Mania de perseguição
RIO DE JANEIRO - De uns tempos para cá ocorre comigo um fato curioso: encontrar amigos ou conhecidos nas mais disparatadas ocasiões e nos mais inusitados lugares. Como que um Frestão me acompanha os passos, transformando carregadores de aeroportos em ministros de Estado, motoristas em poetas, camelôs em colunistas sociais.Isso vem de repente. E dou de cara, por exemplo, com o Ferreira Gullar, descabelado e magro como o próprio, vendendo boletos de metrô em Buenos Aires. Aliás, em recente estada na capital argentina, tive um infindável e divertido desfile de amigos ou conhecidos que me acompanhavam pelas calles e me aliviavam a solidão.

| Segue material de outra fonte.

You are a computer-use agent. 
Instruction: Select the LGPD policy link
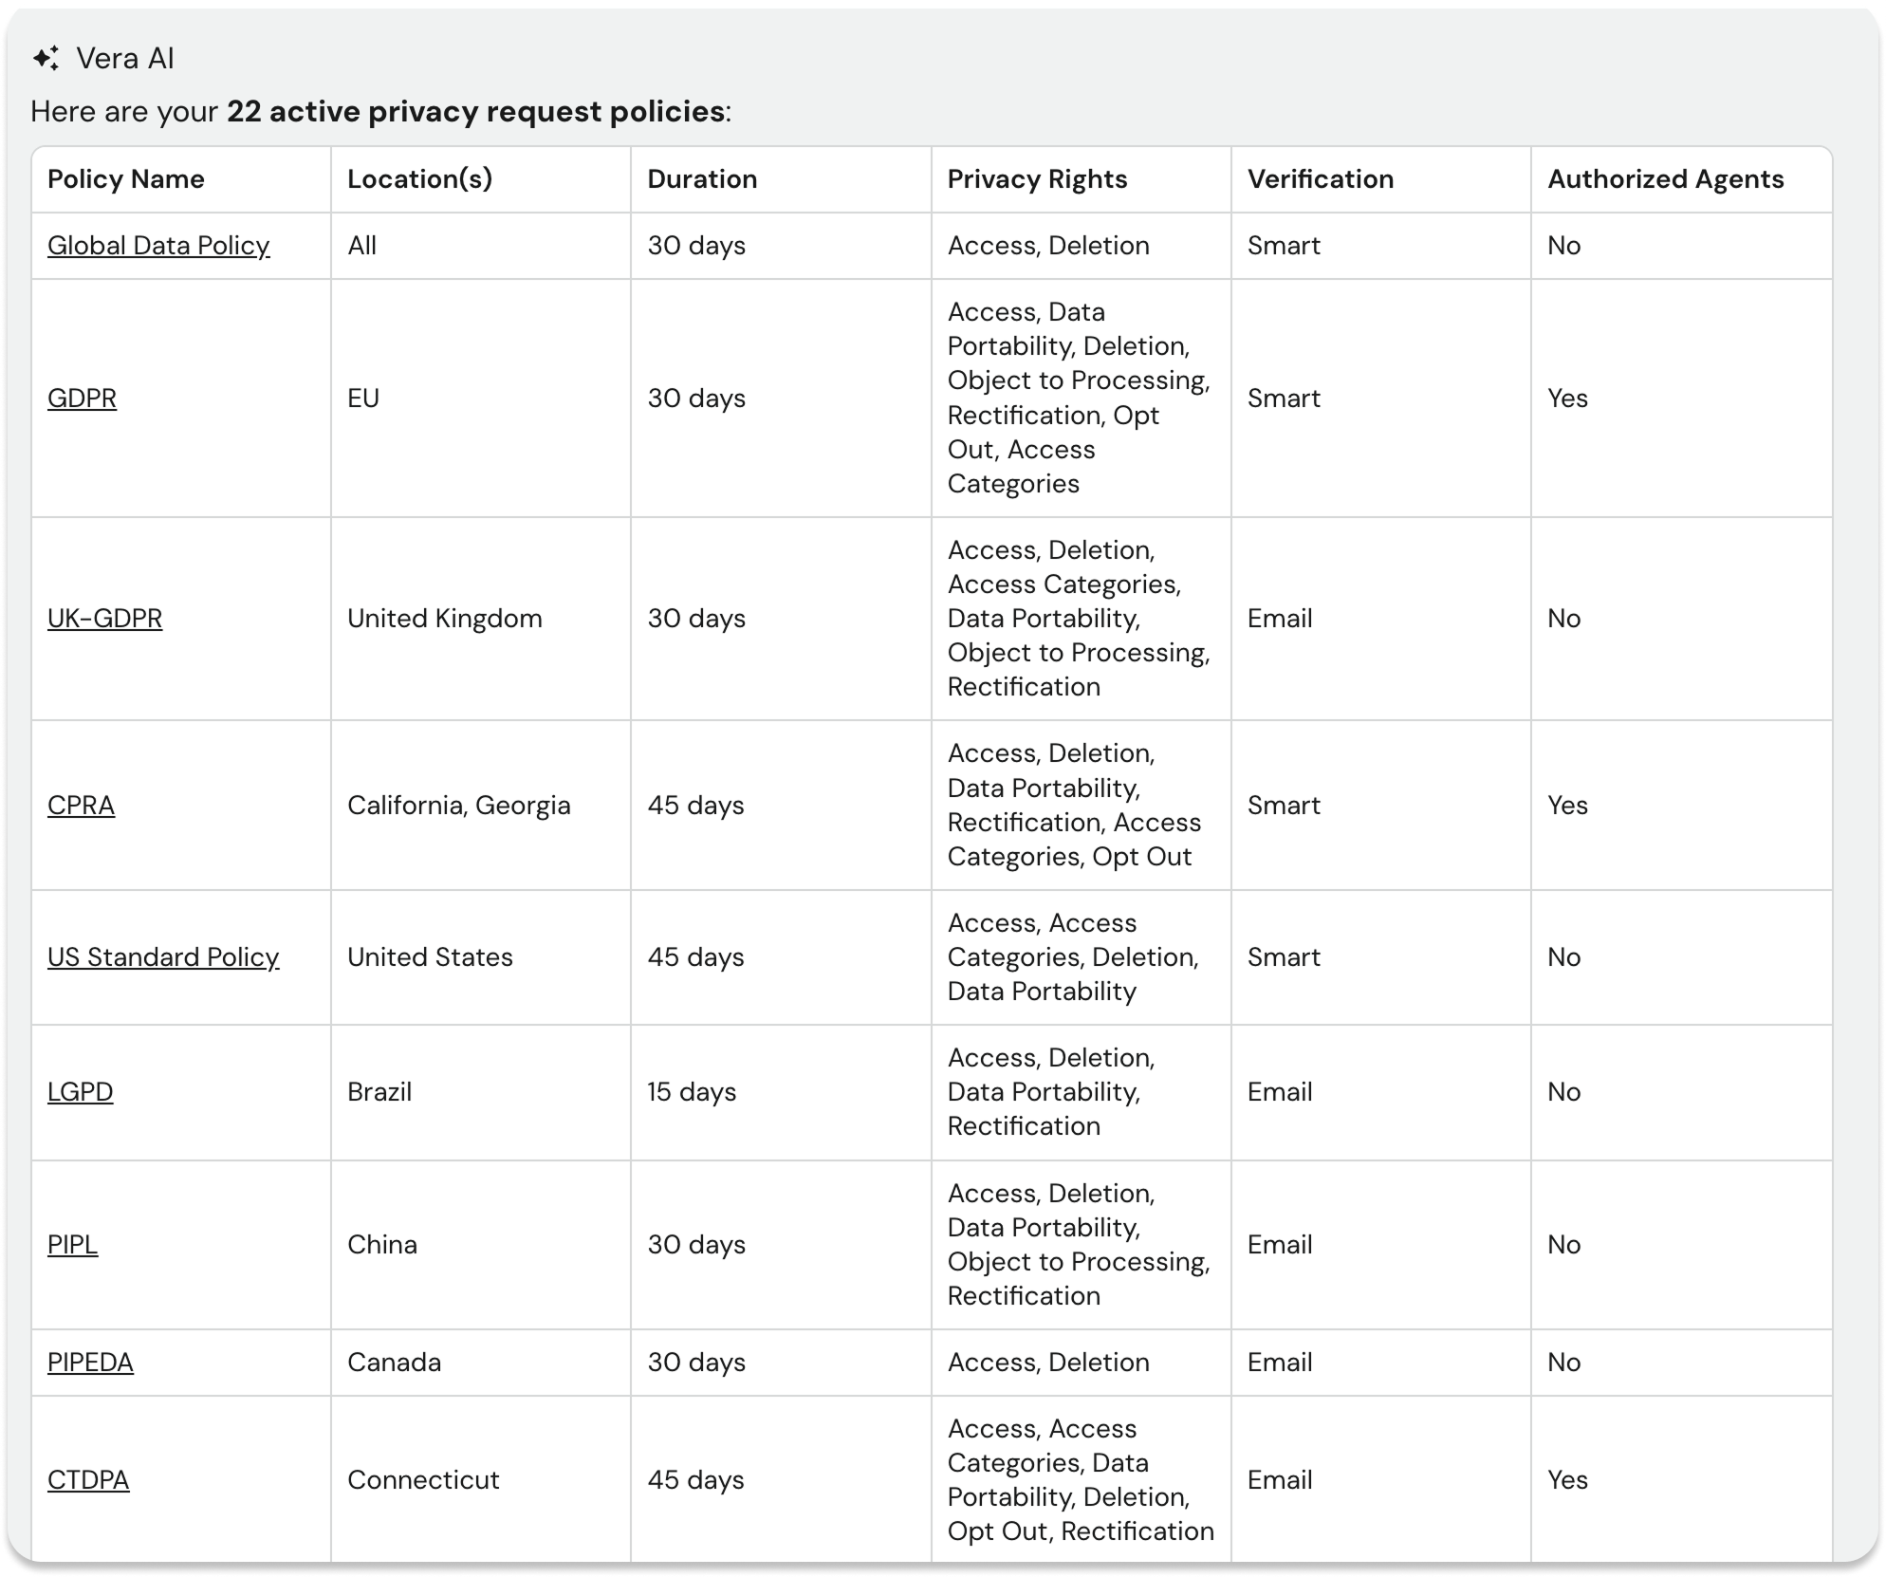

Vi Ruy Castro passar de moto pela avenida de Maio; vi José Wilker fazendo empanadas numa empanaderia de Lavalle. Paulo Coelho era um cidadão calmo na fila de ônibus de Corrientes e Marcos Vinicios Vilaça tocava bandoneon numa orquestra de "moços cantores" da calle Maipu.
Dei de cara com Angeli de cicerone com Ziraldo. Era uma gentil mistura de Genoino, Maluf e Joaquim Barbosa. O Silvio Santos vendia fiambres na esquina de Tucumã com San Martin.
Vi o mestre Evanildo Bechara metido numa farda de suboficial da impávida guarda bonaerense, com apito, revólver, botas, esporas.
-- Mestre, o que faz aqui com este uniforme?
O mestre ordenou: "Circule, señor, circule!"
Quis abraçá-lo, ele meteu o apito na boca. Apareceram soldados. Pedi desculpas num dialeto em que entraram os poucos e mal sabidos idiomas que conheço e, antes que o negócio engrossasse, entrei num teatro.
Ao olhar para o palco, estanco lívido: no tablado fazendo um barulho infernal com os tacões dos sapatos, quebrando castanholas com os braços em arco, de costeletas fatais, olhar duro de quem enfrenta um touro --o nosso recente cardeal Tempesta dançava um fandango!